It's easy to pick up bad habits and hard to create good ones. Writing down what's working for me helps me maintain any good habits I've worked hard to develop. Here's an unordered list of 10 things that have helped me increase speed and maintain a respectable level of quality in the product I'm currently developing.

Keep commits small enough that you wonder if you're taking this "keep commits small" thing a little too far. You just never know when you have to revert a particular change and there's a sense of bliss knowing where you introduced a bug six days ago and only reverting that commit without going through the savagery of merge conflicts. My rule of thumb: compiling software should be commitable.

Live Kent Beck's holy words of wisdom: "for each desired change, make the change easy (warning: this may be hard), then make the easy change". Aim for at least half of all commits to be refactorings. Continuous refactoring is thinking of changes I can make in under 10 minutes that improve something. Doing this pays off whenever a bigger requirement comes in and you find yourself making a small change to satisfy it only because of those smaller improvements. Big refactorings are a bad idea.

### Instruction
Extend the passage on software development habits, picking up right after its final sentence.

### Extracted entries

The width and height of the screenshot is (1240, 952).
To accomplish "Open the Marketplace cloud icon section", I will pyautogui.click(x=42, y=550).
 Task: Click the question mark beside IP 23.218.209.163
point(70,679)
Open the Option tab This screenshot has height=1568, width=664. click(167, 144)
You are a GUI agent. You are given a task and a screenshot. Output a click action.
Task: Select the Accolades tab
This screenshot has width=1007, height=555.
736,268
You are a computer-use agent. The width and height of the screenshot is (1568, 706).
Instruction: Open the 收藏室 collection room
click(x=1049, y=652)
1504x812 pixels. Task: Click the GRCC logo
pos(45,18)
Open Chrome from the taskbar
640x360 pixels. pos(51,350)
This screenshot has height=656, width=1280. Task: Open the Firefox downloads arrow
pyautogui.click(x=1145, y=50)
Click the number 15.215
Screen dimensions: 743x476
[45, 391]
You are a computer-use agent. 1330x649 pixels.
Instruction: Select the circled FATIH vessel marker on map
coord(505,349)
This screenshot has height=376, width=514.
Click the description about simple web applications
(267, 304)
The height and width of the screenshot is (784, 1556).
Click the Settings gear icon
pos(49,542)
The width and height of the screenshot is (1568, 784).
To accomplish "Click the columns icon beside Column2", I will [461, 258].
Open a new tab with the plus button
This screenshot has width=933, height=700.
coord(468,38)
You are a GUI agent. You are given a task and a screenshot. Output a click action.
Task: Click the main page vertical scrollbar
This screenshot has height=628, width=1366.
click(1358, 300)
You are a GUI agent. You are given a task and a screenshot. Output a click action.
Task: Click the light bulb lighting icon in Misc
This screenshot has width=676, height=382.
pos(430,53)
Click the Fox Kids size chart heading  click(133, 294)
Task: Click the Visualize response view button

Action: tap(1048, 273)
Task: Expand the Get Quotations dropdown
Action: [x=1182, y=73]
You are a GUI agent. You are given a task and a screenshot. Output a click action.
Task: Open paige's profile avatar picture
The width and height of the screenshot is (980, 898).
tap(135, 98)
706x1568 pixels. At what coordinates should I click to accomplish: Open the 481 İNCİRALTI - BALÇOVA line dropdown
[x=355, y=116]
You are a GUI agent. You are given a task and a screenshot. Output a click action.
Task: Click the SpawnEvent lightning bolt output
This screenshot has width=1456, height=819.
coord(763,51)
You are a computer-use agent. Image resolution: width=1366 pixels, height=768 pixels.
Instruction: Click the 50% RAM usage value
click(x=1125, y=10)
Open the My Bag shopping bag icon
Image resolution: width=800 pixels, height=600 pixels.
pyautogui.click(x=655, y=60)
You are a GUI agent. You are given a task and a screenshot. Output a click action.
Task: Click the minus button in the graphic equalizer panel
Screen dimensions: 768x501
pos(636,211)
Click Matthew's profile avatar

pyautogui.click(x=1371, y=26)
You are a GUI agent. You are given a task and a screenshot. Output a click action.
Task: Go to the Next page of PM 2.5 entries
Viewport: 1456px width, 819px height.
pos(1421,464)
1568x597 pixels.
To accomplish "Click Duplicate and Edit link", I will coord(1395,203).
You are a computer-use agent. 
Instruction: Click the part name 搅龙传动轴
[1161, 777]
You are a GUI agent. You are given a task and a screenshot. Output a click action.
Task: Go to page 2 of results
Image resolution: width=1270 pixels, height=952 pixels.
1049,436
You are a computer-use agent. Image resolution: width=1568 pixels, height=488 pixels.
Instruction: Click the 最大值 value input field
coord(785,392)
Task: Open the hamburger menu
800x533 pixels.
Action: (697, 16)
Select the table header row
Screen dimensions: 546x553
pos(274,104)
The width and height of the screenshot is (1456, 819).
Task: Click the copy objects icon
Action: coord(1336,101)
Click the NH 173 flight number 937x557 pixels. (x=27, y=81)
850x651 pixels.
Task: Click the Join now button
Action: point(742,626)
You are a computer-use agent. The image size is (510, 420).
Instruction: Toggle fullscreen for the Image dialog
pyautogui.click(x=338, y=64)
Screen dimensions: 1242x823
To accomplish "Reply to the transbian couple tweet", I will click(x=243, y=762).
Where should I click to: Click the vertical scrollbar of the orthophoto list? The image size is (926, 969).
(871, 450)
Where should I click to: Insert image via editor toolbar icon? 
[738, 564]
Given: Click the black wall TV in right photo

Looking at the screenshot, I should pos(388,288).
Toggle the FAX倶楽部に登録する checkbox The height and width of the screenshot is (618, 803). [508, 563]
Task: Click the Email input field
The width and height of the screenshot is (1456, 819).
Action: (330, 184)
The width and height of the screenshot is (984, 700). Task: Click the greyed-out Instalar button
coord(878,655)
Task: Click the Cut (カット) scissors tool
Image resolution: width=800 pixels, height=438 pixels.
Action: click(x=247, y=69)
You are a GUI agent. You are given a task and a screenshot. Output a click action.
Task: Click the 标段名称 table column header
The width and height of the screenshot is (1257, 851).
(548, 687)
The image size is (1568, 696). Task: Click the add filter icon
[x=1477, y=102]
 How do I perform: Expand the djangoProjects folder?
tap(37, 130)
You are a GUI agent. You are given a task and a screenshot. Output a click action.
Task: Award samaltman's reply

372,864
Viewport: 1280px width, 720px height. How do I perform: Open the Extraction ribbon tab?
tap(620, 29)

### Response to this task
All code is a liability. Undeployed code is the grim reaper of liabilities. I need to know if it works or at least doesn't break anything. Tests give you confidence, production gives you approval. The hosting costs might rack up a little with so many deploys but it's a small price to pay for knowing the last thing you did was a true sign of progression. Working software is the primary measure of progress, says one of the agile principles. Working and progress are doing a lot of heavy lifting in that sentence, so I've defined them for myself. Working is something being working enough to be deployed, and if it's code that's contributing to a capability, that's progress.